You are viewing a plain text version of this content. The canonical link for it is here.
Posted to dev@nutch.apache.org by Howie Wang <ho...@hotmail.com> on 2005/06/19 17:08:54 UTC

Ideas for enhancements

Hi,

There was some functionality in Nutch that I've either implemented,
or am planning to implement, and I was curious if other people were
interested so that maybe the changes could get into the main line.

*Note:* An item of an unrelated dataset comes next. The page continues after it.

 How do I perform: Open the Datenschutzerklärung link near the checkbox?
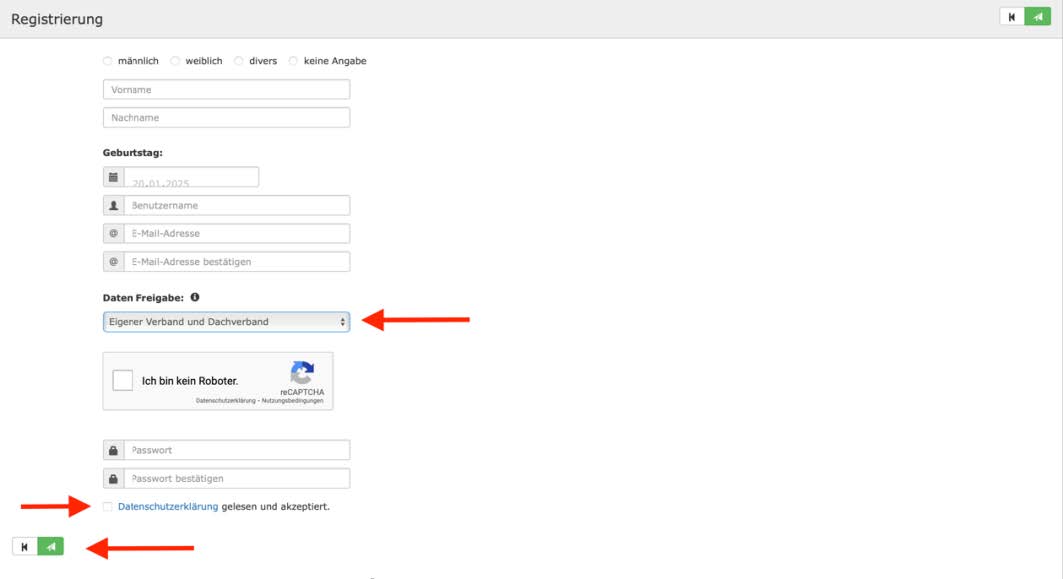coord(167,507)
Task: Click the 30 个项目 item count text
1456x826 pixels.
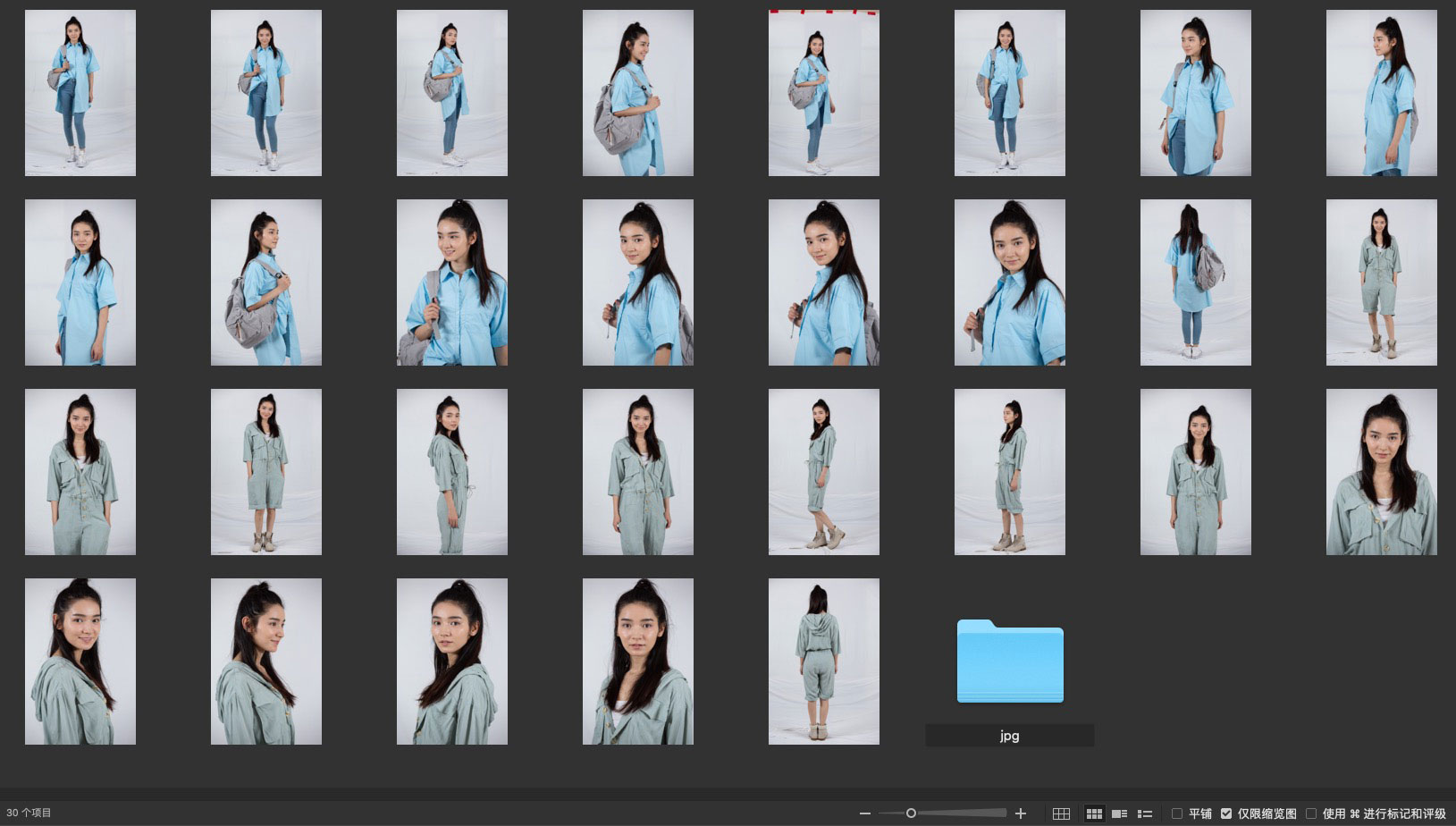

1. A String[] HitDetails.getValues(String field) method that
returns an array of the values. The current only returns a
single string, and Lucene indexes can have multiple values
per field.

2. In Link.java, put in a field (parentURL) for the URL of the page that
contains the link. Right now it seems we just have the links themselves
and we can't backtrack where they come from. Being able to backtrack
through the links is handy for doing something like categorization. For
example, you see that all the links are coming from a page about poodles,
so you might categorize the linked page as a poodle page. It might also
come in handy for doing something like a Google TrustRank scoring, where
you penalize certain sites if they're a known link farm, or boost them if 
they're
from some place respected like DMOZ.

3. Get sorting to work on multiple fields. Lucene already works on
multiple fields so it shouldn't be difficult to get this working. Just
change the places where is passes down String field so that it
accepts an array. The sort fields could be read from the query
string in order:

   search.jsp?sort=score&reverse=true&sort=date&reverse=false

Is anybody interested in these things? It would be nice to get them
merged into the main code.

Howie



Re: Ideas for enhancements

Posted by Stefan Groschupf <sg...@media-style.com>.
Hi Howie,
> Howie Wang wrote:
>> 1. A String[] HitDetails.getValues(String field) method that
>> returns an array of the values. The current only returns a
>> single string, and Lucene indexes can have multiple values
>> per field.
>
> That sounds useful.  Please submit a patch against the trunk  
> attached to a bug report.

Any work already done for this? I would love to have multiple values  
and if there is nothing done yet I would love to create such a patch.

Thanks.
Stefan



Re: Ideas for enhancements

Posted by Doug Cutting <cu...@nutch.org>.
Howie Wang wrote:
> 1. A String[] HitDetails.getValues(String field) method that
> returns an array of the values. The current only returns a
> single string, and Lucene indexes can have multiple values
> per field.

That sounds useful.  Please submit a patch against the trunk attached to 
a bug report.

> 2. In Link.java, put in a field (parentURL) for the URL of the page that
> contains the link. Right now it seems we just have the links themselves
> and we can't backtrack where they come from. Being able to backtrack
> through the links is handy for doing something like categorization. For
> example, you see that all the links are coming from a page about poodles,
> so you might categorize the linked page as a poodle page. It might also
> come in handy for doing something like a Google TrustRank scoring, where
> you penalize certain sites if they're a known link farm, or boost them 
> if they're
> from some place respected like DMOZ.

This would certainly be useful functionality.  The link db has changed 
substantially in the current trunk and there is no longer a class named 
Link.  This has been replaced with Inlink and Outlink.  Have a look at 
the trunk and see if what you need isn't already there.

> 3. Get sorting to work on multiple fields. Lucene already works on
> multiple fields so it shouldn't be difficult to get this working. Just
> change the places where is passes down String field so that it
> accepts an array. The sort fields could be read from the query
> string in order:
> 
>   search.jsp?sort=score&reverse=true&sort=date&reverse=false

This would also be useful.  Please submit a patch against the trunk.

Thanks!

Doug